Records for the task:
/---

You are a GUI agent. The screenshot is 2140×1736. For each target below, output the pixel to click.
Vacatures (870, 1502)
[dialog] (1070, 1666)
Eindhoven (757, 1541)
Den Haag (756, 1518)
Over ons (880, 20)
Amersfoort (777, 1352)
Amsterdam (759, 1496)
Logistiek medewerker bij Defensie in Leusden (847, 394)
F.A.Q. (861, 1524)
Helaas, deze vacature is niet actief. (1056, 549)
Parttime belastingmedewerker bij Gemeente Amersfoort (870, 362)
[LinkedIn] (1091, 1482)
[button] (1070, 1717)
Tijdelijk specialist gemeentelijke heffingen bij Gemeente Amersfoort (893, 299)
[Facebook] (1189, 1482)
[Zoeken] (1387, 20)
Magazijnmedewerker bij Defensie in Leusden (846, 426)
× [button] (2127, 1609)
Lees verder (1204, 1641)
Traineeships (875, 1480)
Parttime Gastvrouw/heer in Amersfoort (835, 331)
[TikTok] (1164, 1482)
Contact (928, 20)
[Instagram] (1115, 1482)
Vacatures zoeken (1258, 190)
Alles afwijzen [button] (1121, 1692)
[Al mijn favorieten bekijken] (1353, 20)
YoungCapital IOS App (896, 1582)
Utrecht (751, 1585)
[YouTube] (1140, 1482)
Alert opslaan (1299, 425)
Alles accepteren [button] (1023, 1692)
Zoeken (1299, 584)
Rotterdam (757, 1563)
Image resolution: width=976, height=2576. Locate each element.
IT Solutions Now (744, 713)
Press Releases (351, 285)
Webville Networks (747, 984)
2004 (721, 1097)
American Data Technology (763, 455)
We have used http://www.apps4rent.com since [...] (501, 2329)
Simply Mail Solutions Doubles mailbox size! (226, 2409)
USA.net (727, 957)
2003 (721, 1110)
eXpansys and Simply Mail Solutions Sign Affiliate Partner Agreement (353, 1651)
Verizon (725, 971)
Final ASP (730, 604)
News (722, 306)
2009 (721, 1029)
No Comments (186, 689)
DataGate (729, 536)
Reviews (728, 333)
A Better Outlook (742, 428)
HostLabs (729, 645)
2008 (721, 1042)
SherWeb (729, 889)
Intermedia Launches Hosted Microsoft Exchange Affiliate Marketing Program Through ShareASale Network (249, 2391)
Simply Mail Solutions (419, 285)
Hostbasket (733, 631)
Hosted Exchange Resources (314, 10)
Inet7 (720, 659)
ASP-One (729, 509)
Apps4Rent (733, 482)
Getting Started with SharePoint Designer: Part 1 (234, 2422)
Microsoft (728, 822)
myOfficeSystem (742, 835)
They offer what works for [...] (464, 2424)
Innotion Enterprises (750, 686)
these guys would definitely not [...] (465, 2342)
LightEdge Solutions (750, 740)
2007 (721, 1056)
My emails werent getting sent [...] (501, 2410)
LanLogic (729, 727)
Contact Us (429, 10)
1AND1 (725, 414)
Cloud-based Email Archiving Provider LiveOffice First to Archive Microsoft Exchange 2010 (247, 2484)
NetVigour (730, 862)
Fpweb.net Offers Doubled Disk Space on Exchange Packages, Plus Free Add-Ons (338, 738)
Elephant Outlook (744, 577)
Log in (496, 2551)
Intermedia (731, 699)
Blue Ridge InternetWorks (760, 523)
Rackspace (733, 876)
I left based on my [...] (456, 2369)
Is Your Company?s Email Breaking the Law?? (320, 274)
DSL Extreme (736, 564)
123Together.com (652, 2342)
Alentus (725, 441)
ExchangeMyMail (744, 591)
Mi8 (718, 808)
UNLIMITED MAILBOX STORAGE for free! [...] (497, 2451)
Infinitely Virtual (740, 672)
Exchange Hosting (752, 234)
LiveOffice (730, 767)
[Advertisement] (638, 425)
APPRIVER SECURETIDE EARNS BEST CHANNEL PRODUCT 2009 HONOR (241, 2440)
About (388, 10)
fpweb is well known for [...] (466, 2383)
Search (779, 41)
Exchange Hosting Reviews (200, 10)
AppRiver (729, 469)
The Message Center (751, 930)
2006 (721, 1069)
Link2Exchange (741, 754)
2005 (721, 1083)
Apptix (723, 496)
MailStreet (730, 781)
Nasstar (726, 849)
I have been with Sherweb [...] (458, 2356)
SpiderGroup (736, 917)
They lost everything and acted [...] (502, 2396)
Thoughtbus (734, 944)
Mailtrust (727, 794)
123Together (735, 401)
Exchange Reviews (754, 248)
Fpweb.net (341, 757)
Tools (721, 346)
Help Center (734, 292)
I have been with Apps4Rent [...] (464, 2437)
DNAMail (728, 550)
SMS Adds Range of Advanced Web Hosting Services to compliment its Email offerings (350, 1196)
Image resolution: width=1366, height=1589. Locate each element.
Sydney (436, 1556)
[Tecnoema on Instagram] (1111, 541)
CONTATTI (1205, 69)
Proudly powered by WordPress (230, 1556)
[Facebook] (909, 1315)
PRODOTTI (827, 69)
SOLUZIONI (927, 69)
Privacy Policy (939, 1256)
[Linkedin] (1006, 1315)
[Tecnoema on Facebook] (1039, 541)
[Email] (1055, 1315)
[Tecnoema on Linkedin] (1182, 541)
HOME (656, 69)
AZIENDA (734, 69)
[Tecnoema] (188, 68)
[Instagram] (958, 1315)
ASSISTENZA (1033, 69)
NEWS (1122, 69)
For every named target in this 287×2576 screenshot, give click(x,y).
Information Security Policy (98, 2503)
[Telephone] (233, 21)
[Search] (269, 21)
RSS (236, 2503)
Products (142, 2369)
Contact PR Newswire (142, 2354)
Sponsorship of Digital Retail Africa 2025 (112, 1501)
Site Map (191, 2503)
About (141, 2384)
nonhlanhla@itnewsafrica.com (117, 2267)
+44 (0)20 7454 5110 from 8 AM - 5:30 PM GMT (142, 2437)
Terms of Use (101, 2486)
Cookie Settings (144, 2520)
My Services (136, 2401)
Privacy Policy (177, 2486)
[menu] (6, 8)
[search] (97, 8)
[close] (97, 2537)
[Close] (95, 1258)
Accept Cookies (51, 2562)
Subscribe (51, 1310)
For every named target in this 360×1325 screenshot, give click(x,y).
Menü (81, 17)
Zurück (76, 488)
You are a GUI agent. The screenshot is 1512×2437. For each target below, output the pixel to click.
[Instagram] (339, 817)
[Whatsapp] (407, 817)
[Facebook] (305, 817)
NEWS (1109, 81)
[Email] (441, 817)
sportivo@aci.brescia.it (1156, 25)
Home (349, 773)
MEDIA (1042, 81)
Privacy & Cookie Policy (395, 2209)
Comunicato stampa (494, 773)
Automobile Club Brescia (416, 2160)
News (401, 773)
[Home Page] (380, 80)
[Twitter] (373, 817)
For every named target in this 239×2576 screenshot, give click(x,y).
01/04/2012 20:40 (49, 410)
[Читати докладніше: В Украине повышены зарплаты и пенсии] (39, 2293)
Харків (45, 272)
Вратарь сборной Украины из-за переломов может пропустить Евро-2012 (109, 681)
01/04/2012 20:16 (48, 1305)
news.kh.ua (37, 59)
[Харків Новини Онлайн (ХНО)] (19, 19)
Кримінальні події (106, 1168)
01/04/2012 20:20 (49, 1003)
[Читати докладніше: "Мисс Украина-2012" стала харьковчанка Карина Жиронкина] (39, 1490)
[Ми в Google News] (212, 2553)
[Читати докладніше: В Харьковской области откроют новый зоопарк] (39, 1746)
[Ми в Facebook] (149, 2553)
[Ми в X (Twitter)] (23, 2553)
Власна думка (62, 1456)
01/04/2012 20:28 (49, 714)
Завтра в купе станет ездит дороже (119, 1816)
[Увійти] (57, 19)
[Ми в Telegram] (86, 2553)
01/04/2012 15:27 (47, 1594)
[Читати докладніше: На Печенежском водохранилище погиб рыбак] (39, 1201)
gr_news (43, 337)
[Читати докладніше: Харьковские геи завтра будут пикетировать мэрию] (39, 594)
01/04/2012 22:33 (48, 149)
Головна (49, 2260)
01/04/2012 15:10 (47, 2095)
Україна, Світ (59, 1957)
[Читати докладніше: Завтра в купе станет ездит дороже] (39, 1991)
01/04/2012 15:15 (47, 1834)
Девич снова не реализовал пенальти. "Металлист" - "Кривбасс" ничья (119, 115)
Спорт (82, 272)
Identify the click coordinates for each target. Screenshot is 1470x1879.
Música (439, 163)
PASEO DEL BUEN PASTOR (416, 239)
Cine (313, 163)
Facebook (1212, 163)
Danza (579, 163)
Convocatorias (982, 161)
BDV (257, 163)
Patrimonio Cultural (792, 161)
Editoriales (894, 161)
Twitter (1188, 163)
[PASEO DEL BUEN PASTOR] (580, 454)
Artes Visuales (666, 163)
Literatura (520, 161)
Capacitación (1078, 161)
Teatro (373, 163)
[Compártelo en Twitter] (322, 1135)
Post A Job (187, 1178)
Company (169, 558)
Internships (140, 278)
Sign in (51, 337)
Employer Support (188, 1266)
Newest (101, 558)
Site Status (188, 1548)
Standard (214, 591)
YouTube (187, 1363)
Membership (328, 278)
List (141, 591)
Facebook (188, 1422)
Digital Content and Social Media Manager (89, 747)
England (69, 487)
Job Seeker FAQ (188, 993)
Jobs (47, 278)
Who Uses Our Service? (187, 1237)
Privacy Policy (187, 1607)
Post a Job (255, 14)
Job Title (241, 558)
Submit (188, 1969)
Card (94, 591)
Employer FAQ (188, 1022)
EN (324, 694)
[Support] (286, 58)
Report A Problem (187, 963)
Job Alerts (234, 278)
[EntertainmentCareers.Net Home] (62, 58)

\---

Problem to solve: From the line that contains "Privacy Policy (187, 1607)" through the final line of the material, copy every line exactly, including both ends.

Solution:
Privacy Policy (187, 1607)
Post a Job (255, 14)
Job Title (241, 558)
Submit (188, 1969)
Card (94, 591)
Employer FAQ (188, 1022)
EN (324, 694)
[Support] (286, 58)
Report A Problem (187, 963)
Job Alerts (234, 278)
[EntertainmentCareers.Net Home] (62, 58)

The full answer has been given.